Since the publication of The Lord of the Rings in the United States in the mid-1960s, fantasy has become immensely popular. However, the fantasy that has become and remains popular tends to be that written in a mode very similar to Tolkien’s, involving quests, Dark Lords, battles between clearly distinguished good guys and bad guys. However, there are other traditions in fantasy beyond this one. In the last decade especially, fantasy writers have experimented with the sorts of stories the fantasy genre can tell. These stories are often deal with more mature subject matter and resist the temptation to end on a happy, consolatory note. Moreover, these stories are by far weirder than those we encounter in Tolkien and his imitators. The magic is less comprehensible, the denizens of the world less human. This class will study such fantasy paying particular attention to the ways they challenge our preconceptions about what the fantasy story is and can be.

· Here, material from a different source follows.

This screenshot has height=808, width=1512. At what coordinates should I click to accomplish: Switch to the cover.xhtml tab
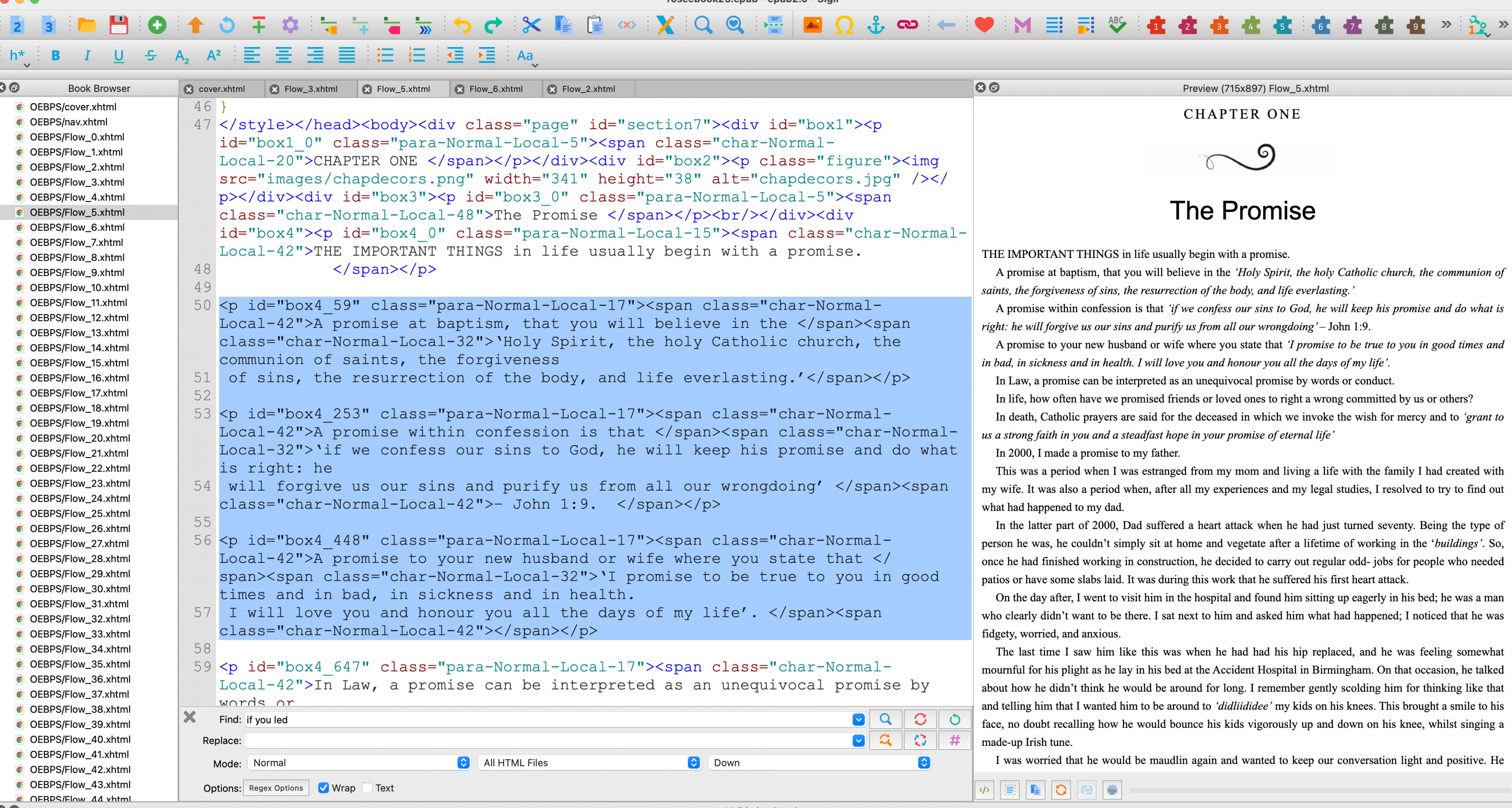[221, 89]
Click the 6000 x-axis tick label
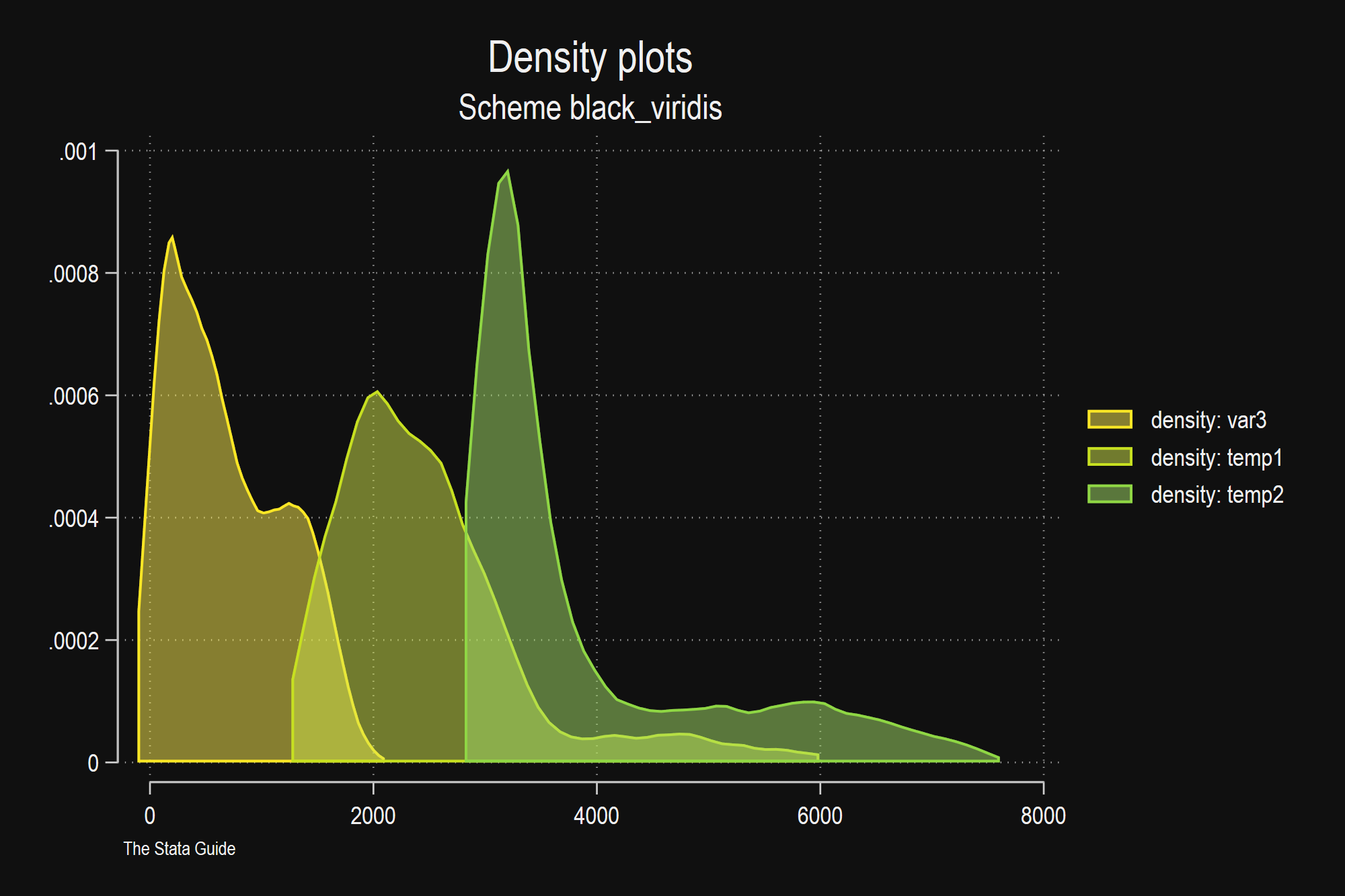Viewport: 1345px width, 896px height. (x=820, y=816)
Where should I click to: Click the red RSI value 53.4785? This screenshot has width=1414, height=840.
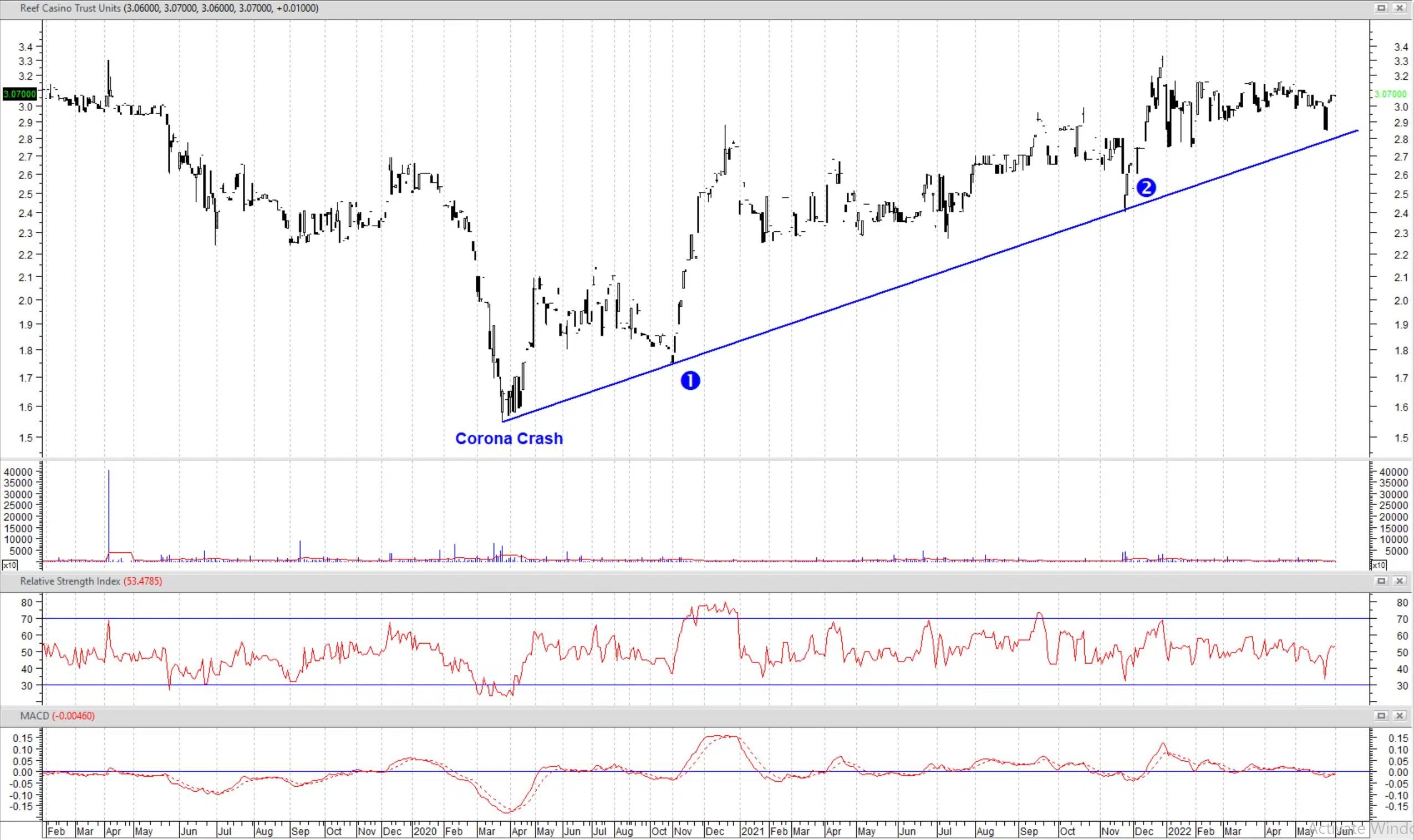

Evaluation will be based on several short essays, participation in our discussion forum, and an presentation to the class on our secondary reading.
Saladin Ahmed: Throne of the Crescent Moon
Lev Grossman: The Magicians
NK Jemison: The Hundred Thousand Kingdoms
CS Lewis: Voyage of the Dawn Treader
Patricia A. McKillip: Alphabet of Thorn
China Miéville: The Scar
Steph Swainston: The Year of Our War
selections from the online Encyclopedia of Fantasy
This section is being offered online in the B-term: July 10 - August 10, and is restricted to sophomore, junior and senior students only.
This course satisfies the A&S Core Literature and the Arts requirement.